** Opening The records block **
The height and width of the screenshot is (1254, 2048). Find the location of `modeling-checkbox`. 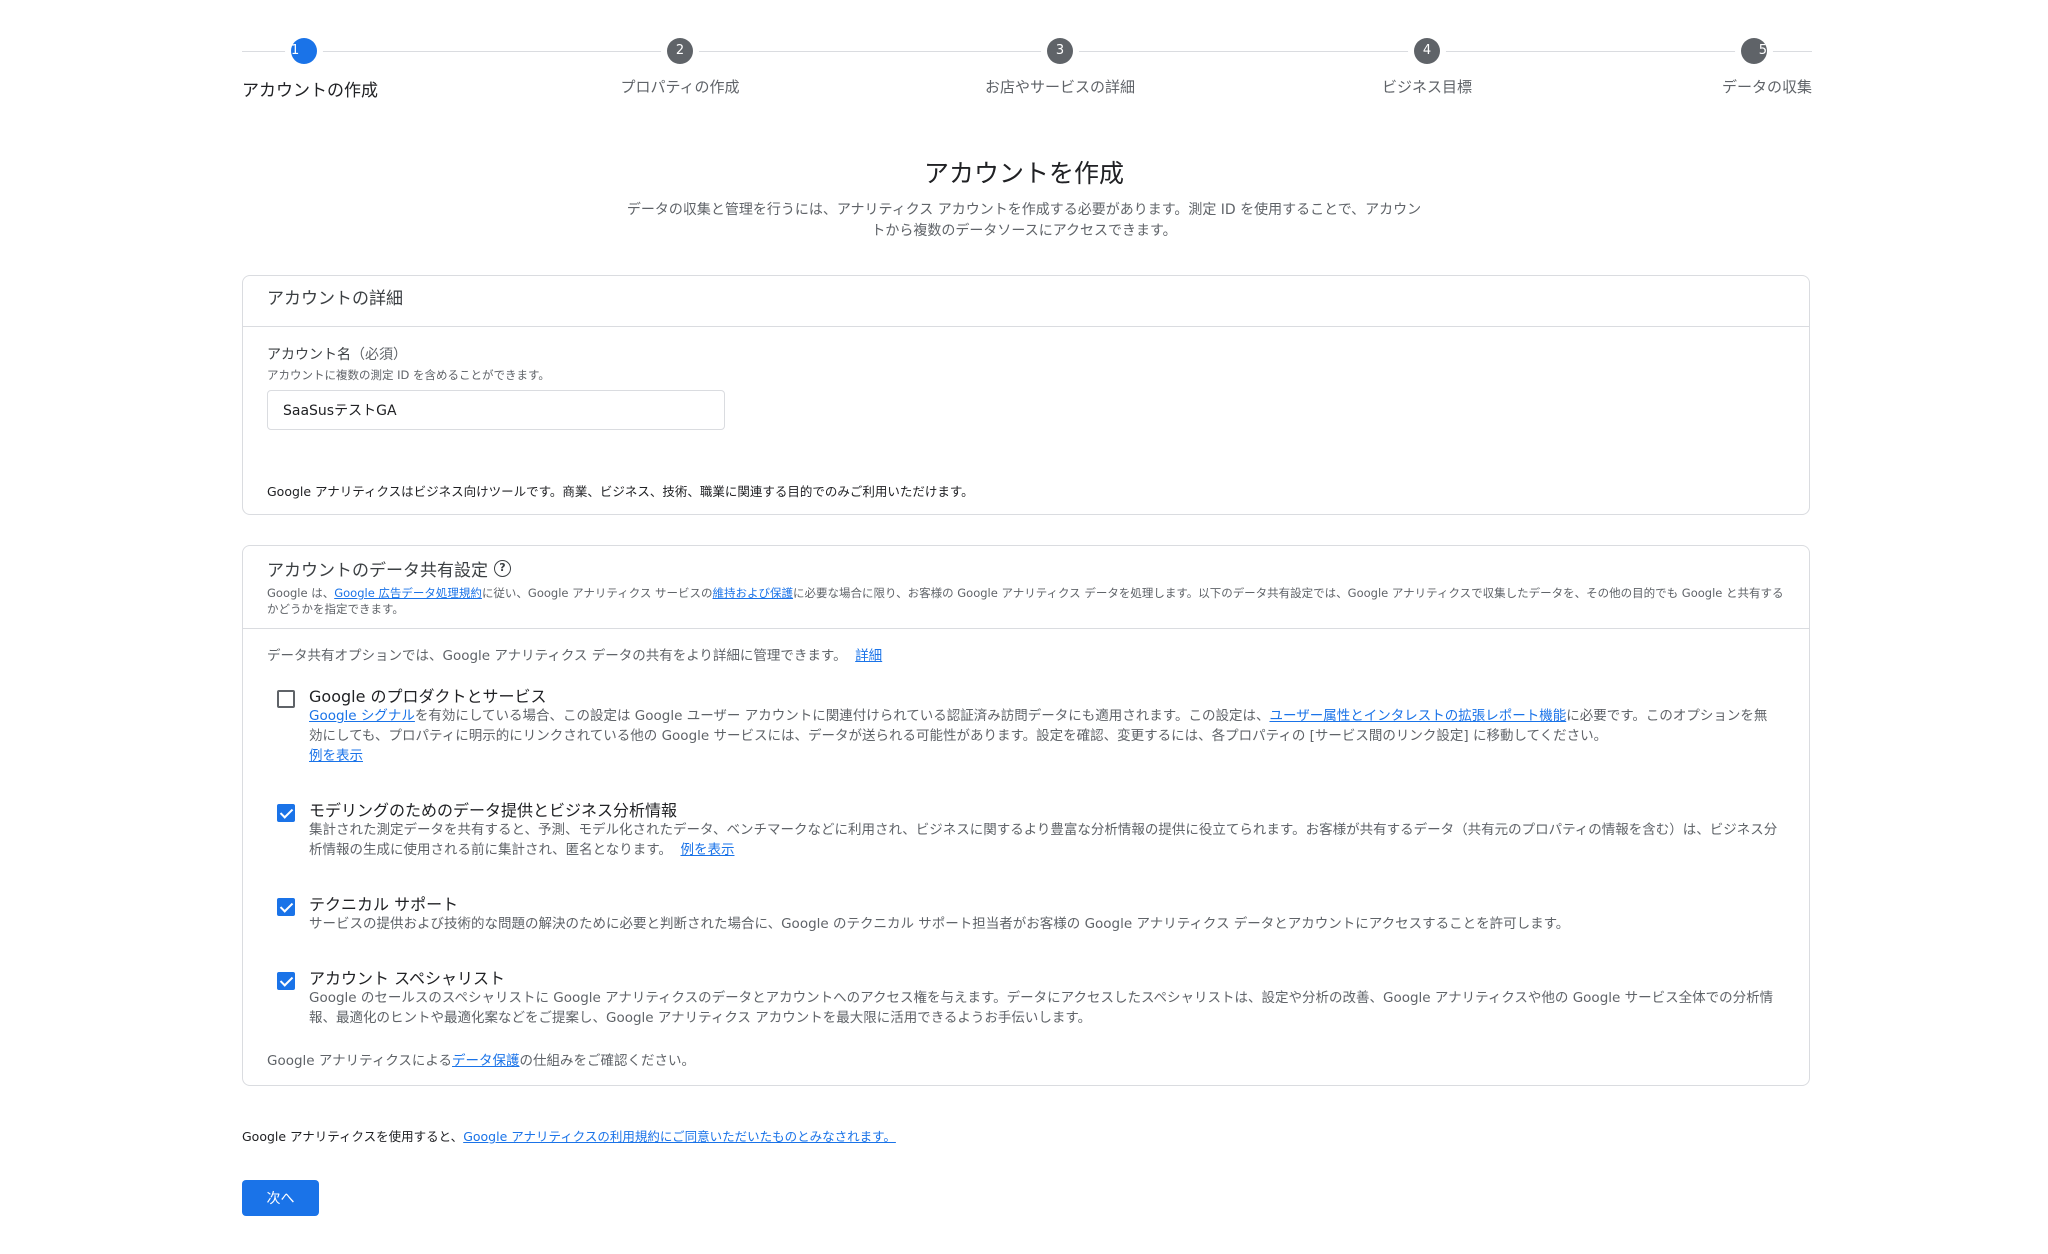

modeling-checkbox is located at coordinates (286, 813).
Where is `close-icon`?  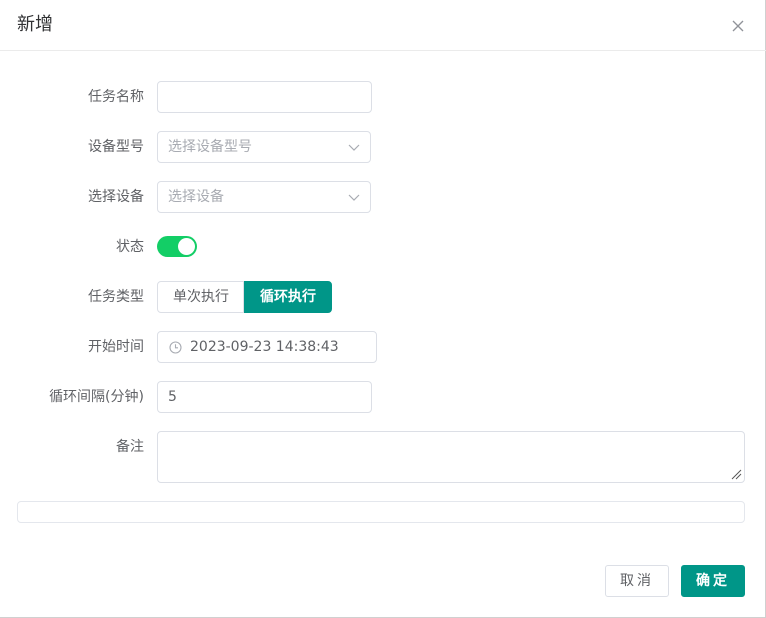
close-icon is located at coordinates (738, 26).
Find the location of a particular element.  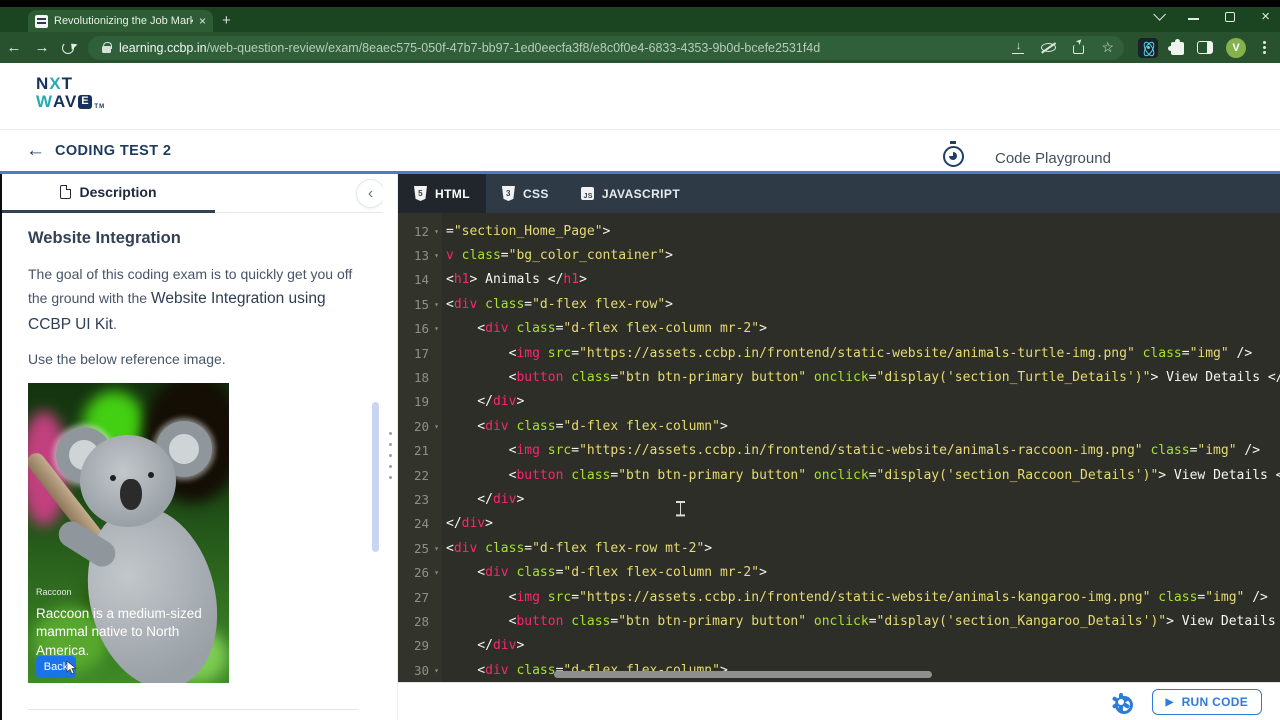

logo-text: AV is located at coordinates (66, 101).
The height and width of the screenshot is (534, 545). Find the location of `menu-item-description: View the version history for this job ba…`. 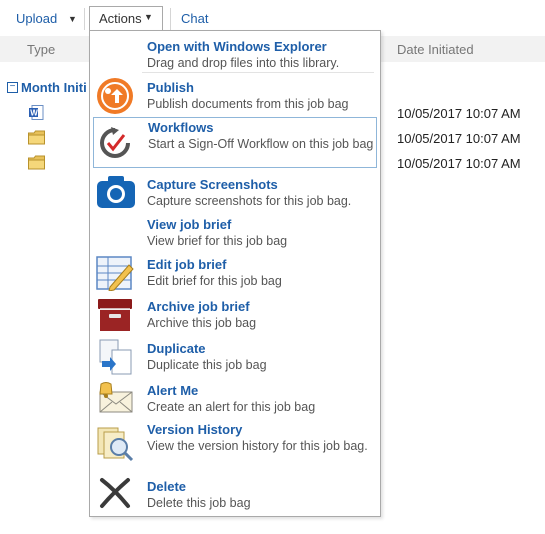

menu-item-description: View the version history for this job ba… is located at coordinates (258, 446).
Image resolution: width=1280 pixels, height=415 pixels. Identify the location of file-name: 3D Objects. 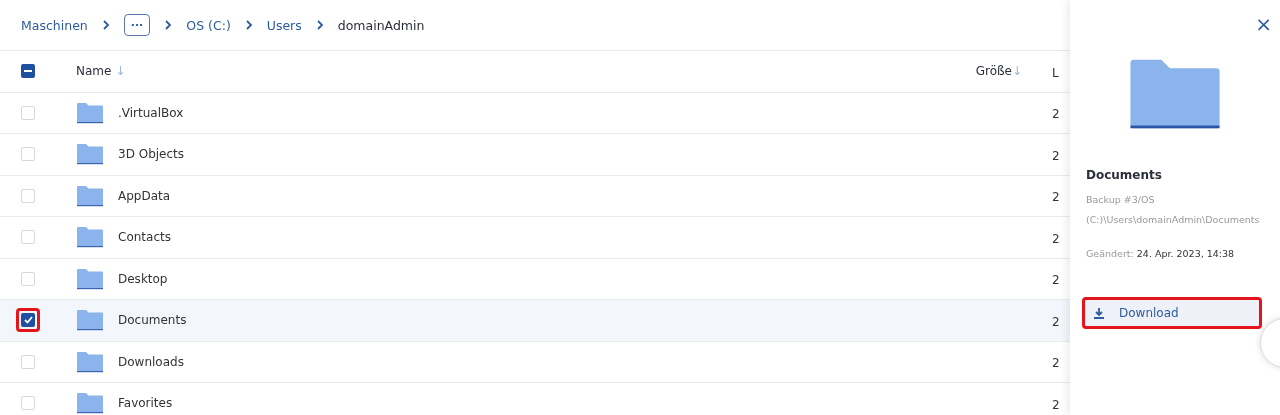
(152, 154).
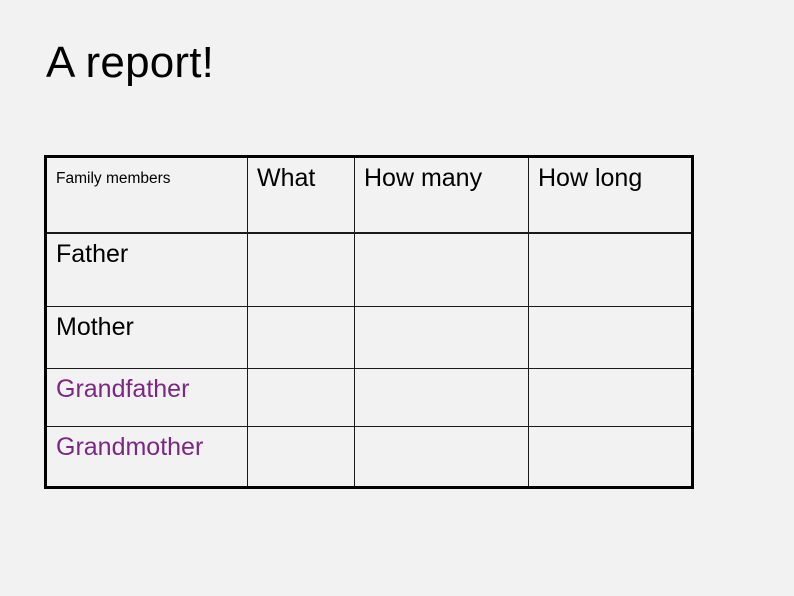 The width and height of the screenshot is (794, 596). I want to click on cell-value-how-long-father, so click(610, 274).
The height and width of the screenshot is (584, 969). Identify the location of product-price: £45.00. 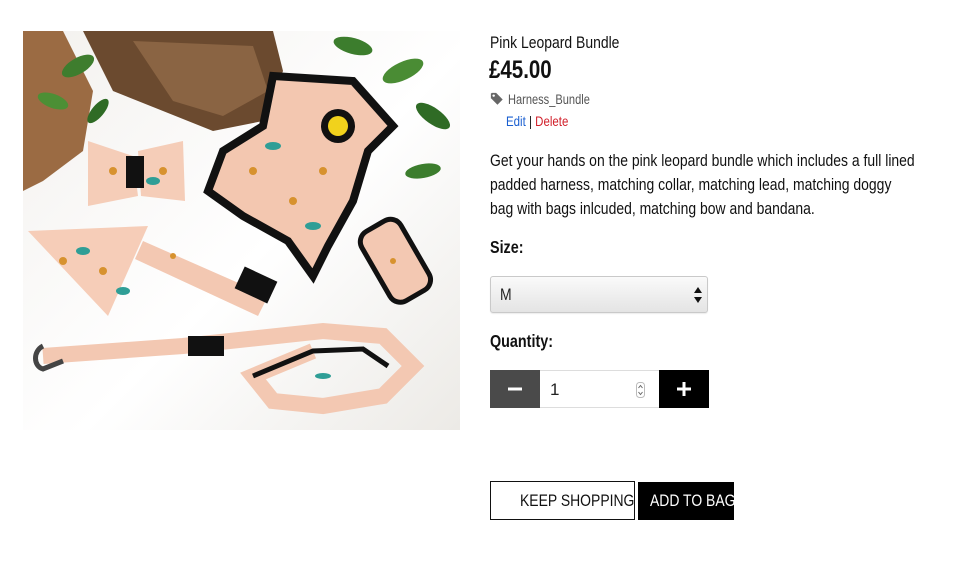
(527, 70).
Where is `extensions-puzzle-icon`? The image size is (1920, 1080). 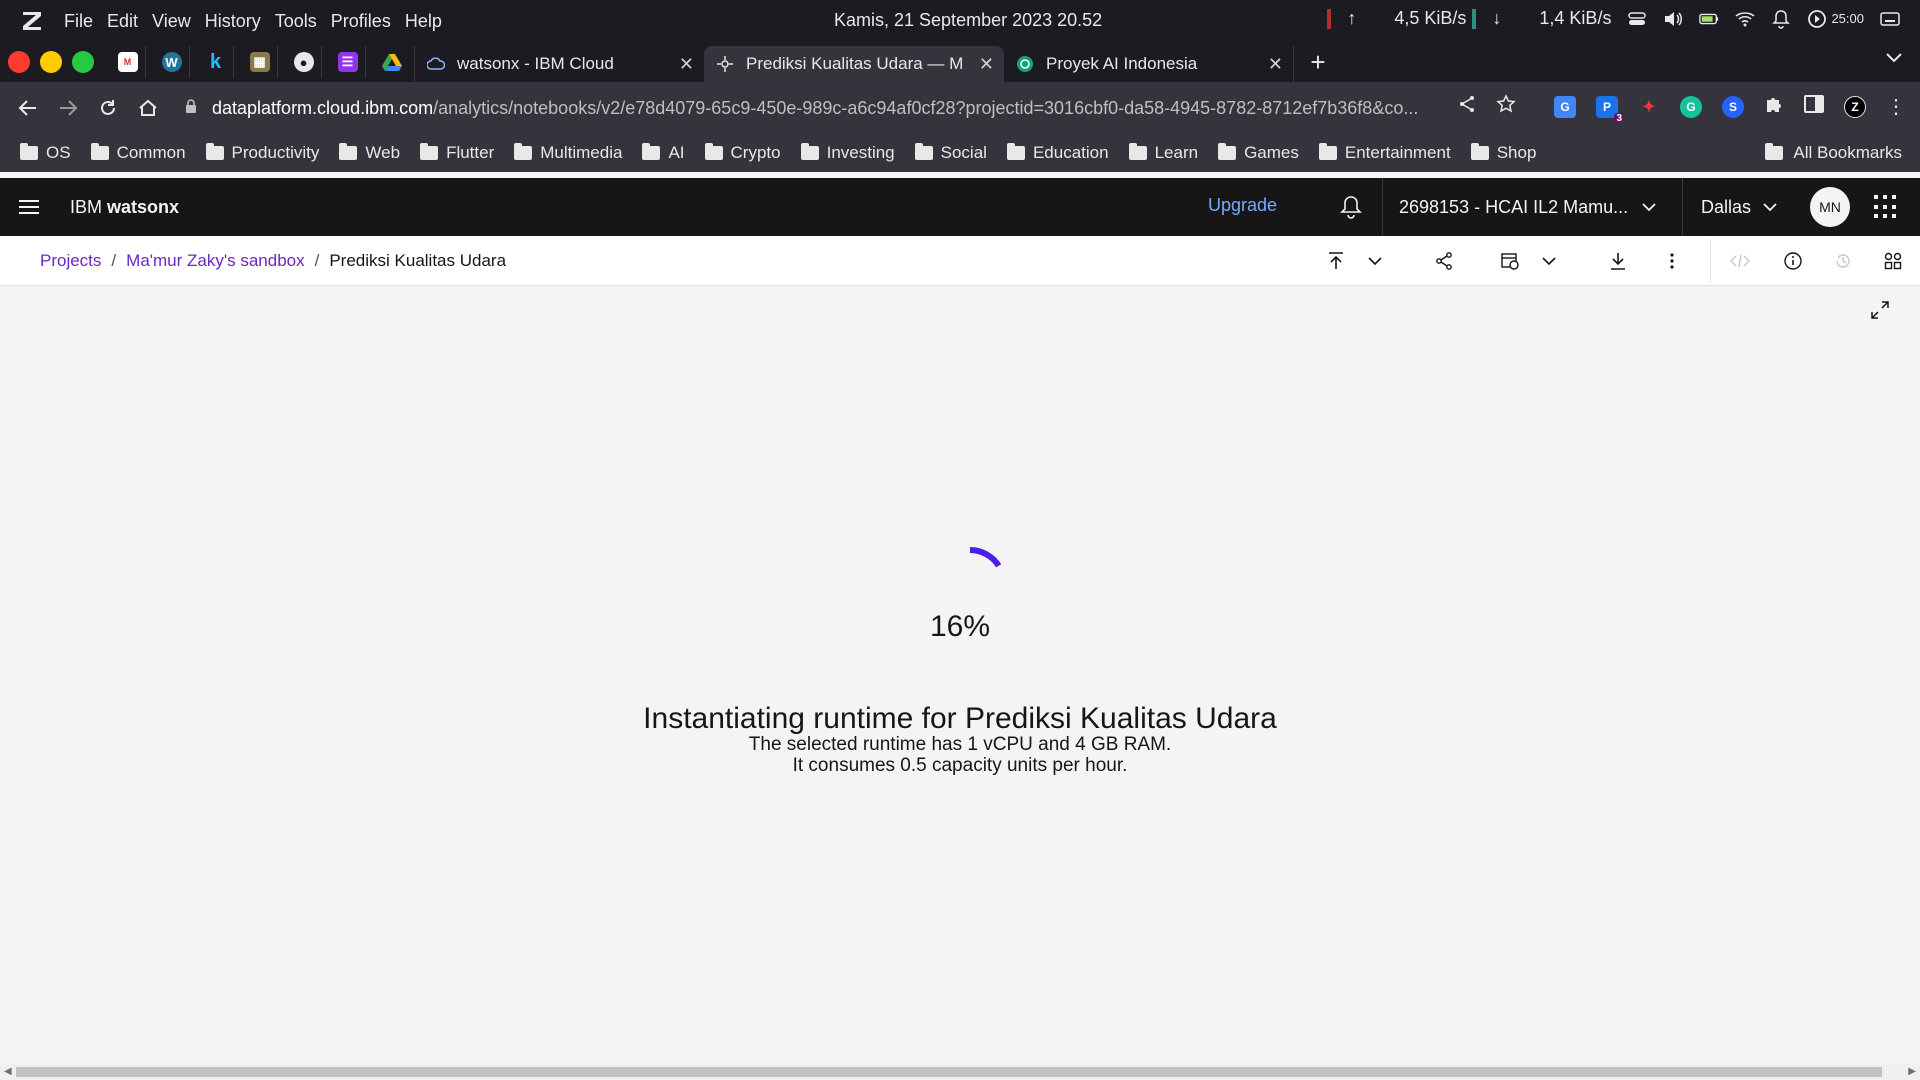 extensions-puzzle-icon is located at coordinates (1774, 106).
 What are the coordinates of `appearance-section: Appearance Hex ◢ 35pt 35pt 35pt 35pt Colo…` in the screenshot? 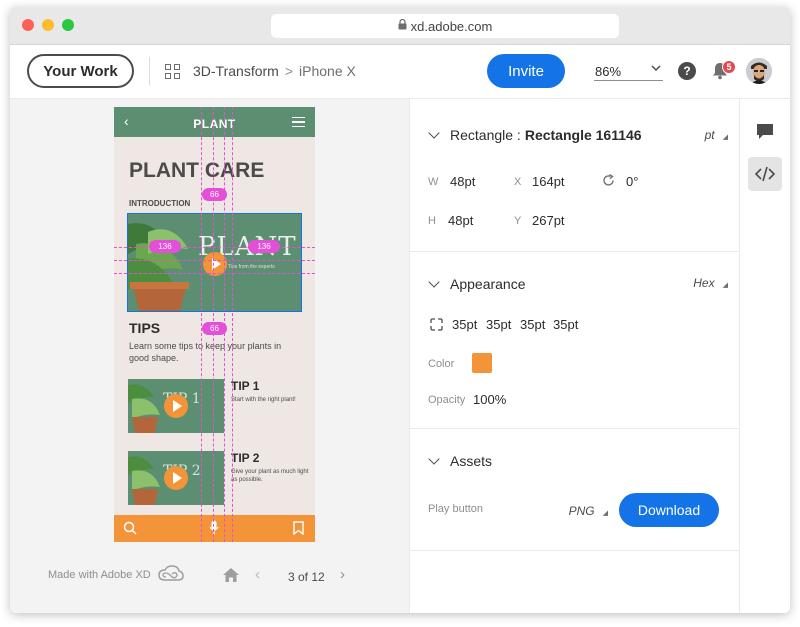 It's located at (575, 340).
** Closing The records block **
**What you will do:** Copy the entries verbatim, starting at the first line and ending with the line that contains "logo-text: AV is", both ends included. Leave the pictures out.

**Solution for this problem:**
The height and width of the screenshot is (1254, 2048). Find the location of `modeling-checkbox`. 

modeling-checkbox is located at coordinates (286, 813).
Where is `close-icon`?  
close-icon is located at coordinates (738, 26).
Find the location of a particular element.  

logo-text: AV is located at coordinates (66, 101).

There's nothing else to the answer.